Andando nel dettaglio, con decorrenza da gennaio 2023, sono incrementati nella misura del 50% gli importi dell’AUU per i figli a carico di età inferiore a 1 anno.

Il medesimo incremento è riconosciuto anche per i nuclei familiari con 3 o più figli, per ciascun figlio nella fascia di età da 1 a 3 anni, a condizione che abbiano un ISEE non superiore ad € 43.240 (soglia rivalutata per l’anno 2023).

Riguardo ai nuclei familiari con figli disabili, a decorrere dal 1° gennaio 2023:

  • ai nuclei con figli disabili senza limiti di età è corrisposto l’Assegno unico e universale con importi fino a un massimo di € 189,20 per ISEE inferiore o uguale ad € 16.215;
  • le maggiorazioni in funzione del grado di disabilità per i figli maggiorenni fino al compimento dei 21 anni di età sono stabilmente equiparate a quelle dei figli disabili minorenni.
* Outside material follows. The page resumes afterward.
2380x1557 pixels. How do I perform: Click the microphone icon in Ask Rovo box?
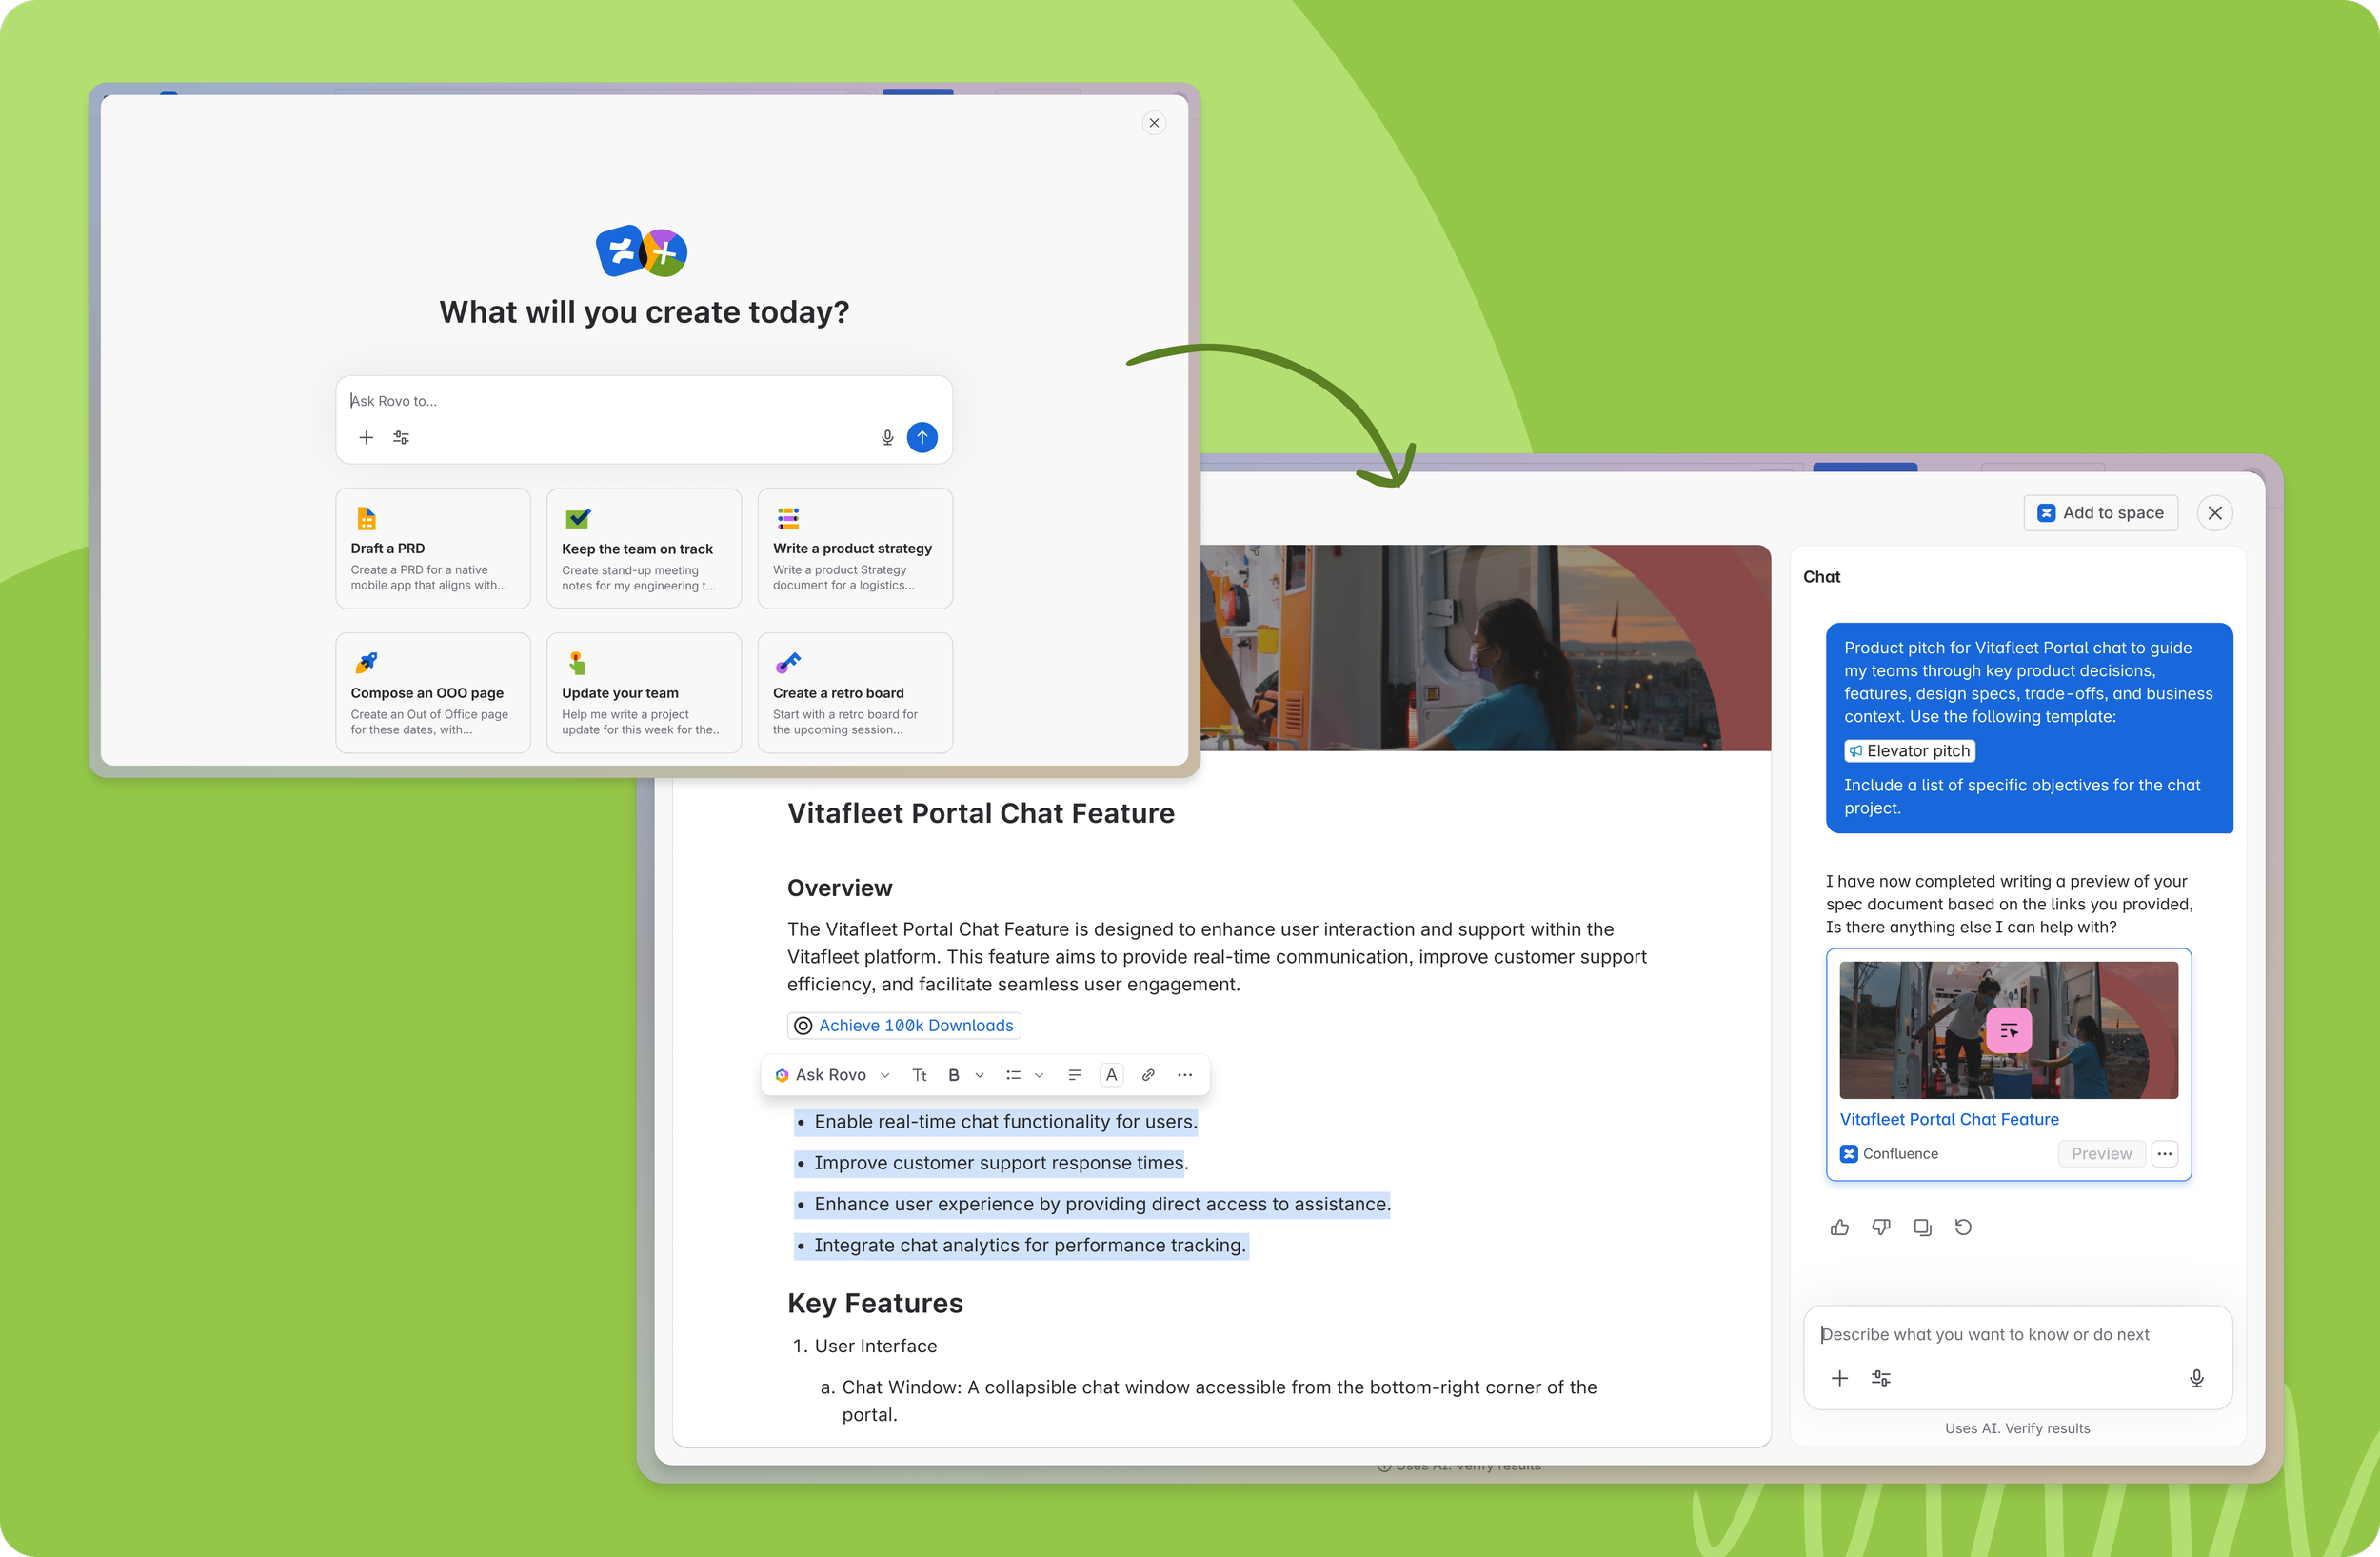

Inoltre, l’incremento in specie è confermato per gli anni 2023 e 2024.

Inoltre, l’INPS ha chiarito che, a decorrere dal 1° marzo 2023, in caso di domanda di AUU già trasmessa entro il 28 febbraio 2023 che non sia stata respinta né revocata, decaduta o oggetto di rinuncia, non è necessario ripresentarne una nuova per continuare a fruire dell’Assegno medesimo per tutto il periodo 2023 fermo restando, invece, l’onere di presentazione della dichiarazione sostitutiva unica (DSU) che ha validità annuale.

A tal proposito, al fine di salvaguardare il diritto di coloro che non hanno presentato la DSU nei primi due mesi dell’anno, si ricorda che l’art. 6, comma 7 , D.Lgs. n. 230/2021, in deroga alla disciplina generale in materia di ISEE, indica che si potrà fare riferimento all’ISEE in corso di validità al mese di dicembre dell’anno precedente per calcolare le predette rate di gennaio e febbraio, benché tale ISEE sia scaduto.

Pertanto, l’INPS procederà in linea generale a calcolare le rate della prestazione di gennaio e febbraio 2023 a valere sull’ISEE 2022 mentre, per le rate di Assegno unico e universale che decorrono da marzo 2023, al fine di determinarne i relativi importi spettanti, sarà presa a riferimento l’attestazione ISEE 2023.

L’Istituto, infine, ha chiarito che, qualora al momento dell’elaborazione della domanda di Assegno unico e universale l’ISEE non sia stato ancora aggiornato, la prestazione sarà erogata con gli importi al minimo di legge, fermo restando che se l’ISEE venisse presentato entro il 30 giugno 2023, l’INPS procederà a un conguaglio d’ufficio garantendo gli importi più elevati della prestazione e i relativi arretrati.